Carter has emphasised Pentagon's "decision to change its mindset regarding technology transfer to India from a culture of 'presumptive no' to one of 'presumptive yes'" in the context of America's changing strategic priorities in the India-Pacific region.

And as he has suggested he has spent more time with Parrikar in little over a year than any of his other foreign counterparts, a relationship he attributed to "the new bonhomie" in India-US relations.

Many in India worry that the US wants to make India a junior partner in its regional alliance network, though Washington has been categorical that the logistics agreement did not allow for basing of US troops in India.

It is for logistic and humanitarian assistance for each other that are required for joint operation.

Carter himself has been explicit that India was not likely to be an exclusive partner of the United States as he suggested that "Indians are, like many others, also proud.

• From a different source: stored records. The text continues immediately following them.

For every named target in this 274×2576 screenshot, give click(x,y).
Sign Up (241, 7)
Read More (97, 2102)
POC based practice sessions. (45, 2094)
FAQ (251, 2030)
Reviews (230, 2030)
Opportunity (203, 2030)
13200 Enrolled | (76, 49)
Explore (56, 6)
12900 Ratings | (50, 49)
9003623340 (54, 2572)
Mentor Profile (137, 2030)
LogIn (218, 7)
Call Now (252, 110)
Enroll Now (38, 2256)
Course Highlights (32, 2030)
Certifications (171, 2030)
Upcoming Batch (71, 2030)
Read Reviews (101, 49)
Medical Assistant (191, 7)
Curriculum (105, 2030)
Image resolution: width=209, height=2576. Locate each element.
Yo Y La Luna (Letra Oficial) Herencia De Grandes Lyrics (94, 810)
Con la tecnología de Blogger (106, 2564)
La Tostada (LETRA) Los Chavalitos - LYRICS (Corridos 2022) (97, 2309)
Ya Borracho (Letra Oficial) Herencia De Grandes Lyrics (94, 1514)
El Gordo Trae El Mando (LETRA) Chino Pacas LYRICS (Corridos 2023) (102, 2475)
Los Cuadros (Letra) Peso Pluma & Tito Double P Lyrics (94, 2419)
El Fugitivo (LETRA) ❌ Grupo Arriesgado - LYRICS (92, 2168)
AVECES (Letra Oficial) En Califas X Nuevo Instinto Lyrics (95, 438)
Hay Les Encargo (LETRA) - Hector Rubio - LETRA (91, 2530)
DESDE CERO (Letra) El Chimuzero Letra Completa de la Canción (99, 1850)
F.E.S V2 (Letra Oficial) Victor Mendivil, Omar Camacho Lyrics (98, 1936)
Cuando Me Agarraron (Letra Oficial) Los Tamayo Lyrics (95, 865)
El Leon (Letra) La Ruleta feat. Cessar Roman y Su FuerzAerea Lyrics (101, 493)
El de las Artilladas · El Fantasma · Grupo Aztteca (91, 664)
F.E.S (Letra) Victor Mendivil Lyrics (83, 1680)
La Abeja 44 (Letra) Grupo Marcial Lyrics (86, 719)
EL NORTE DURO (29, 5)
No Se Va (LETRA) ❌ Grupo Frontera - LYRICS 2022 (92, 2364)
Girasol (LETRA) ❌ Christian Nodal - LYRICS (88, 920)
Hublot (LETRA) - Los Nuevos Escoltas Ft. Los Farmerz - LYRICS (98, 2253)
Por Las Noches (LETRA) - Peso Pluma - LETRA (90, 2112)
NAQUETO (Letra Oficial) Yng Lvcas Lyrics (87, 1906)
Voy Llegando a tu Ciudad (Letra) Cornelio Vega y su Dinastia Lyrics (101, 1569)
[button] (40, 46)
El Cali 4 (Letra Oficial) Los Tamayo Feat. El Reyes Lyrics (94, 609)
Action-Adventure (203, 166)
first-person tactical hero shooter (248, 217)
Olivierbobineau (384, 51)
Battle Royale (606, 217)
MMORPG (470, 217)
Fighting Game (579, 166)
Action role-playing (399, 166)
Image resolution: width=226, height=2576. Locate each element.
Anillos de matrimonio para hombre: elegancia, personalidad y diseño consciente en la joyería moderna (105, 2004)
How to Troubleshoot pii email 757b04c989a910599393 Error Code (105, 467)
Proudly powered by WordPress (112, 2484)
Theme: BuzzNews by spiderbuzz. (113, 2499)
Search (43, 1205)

So they want to do things independently, and they want to do things their own way. They don't want to do things just with us. They want to do things with all that's fine.

So we're not looking for anything exclusive. But we are looking for as close a relationship and a stronger relationship as we can because it's geopolitically grounded."


This geopolitical grounding is provided by the rise of China. Beijing has shown no signs that it is willing to change or even moderate its anti-Delhi posture and has in fact taken an overtly antagonistic posture vis-à-vis India.

To counter the Chinese challenge, the United States wants to create a "network" of countries with "shared values, habits of cooperation, and compatible and complementary capabilities", which will expand the strategic reach of the participating countries, enable them to pool their resources to share the security burden, and, thereby, "help ensure the peace and stability in the region for years to come".

New Delhi need not become part of this network but it needs to articulate the requirement for new security architecture in Asia that can successfully take on the challenge posed by a rising and aggressive China.

During Parrikar's visit, he and his American counterpart mentioned the importance of the free flow of trade to both countries, underscoring their "shared interest in freedom of navigation and overflight and unimpeded commerce as part of rule-based order in (the) India-Pacific".

Delhi and Washington are now focusing on maritime security with another round of maritime dialogue to follow the inaugural one held earlier this year in May.


India and the US have been striving to conclude a series of "foundational agreements" for years now.

But under the UPA, even the least controversial, the logistics one, could not move forward as then defence minister AK Antony, under the influence of the Left parties, became convinced about America's "malign" motives in pushing it through.

With the LEMOA now been finalised, the two nations can finally move forward with some confidence about the future of the India-US defence ties.

India is in the big league today and should start thinking big. The old Third World rhetoric doesn't - and would not do - justice to India's global aspirations.

The defence pact between the US and India would help the two countries in governing the use of each other's land, air and naval bases for repair and resupply, a step toward building defence ties as they seek to counter the growing maritime assertiveness of China.

The Modi government is gradually shedding the traditional Indian strategic diffidence and has rightly concluded that strong defence ties with the US enhance our strategic autonomy rather than constraining.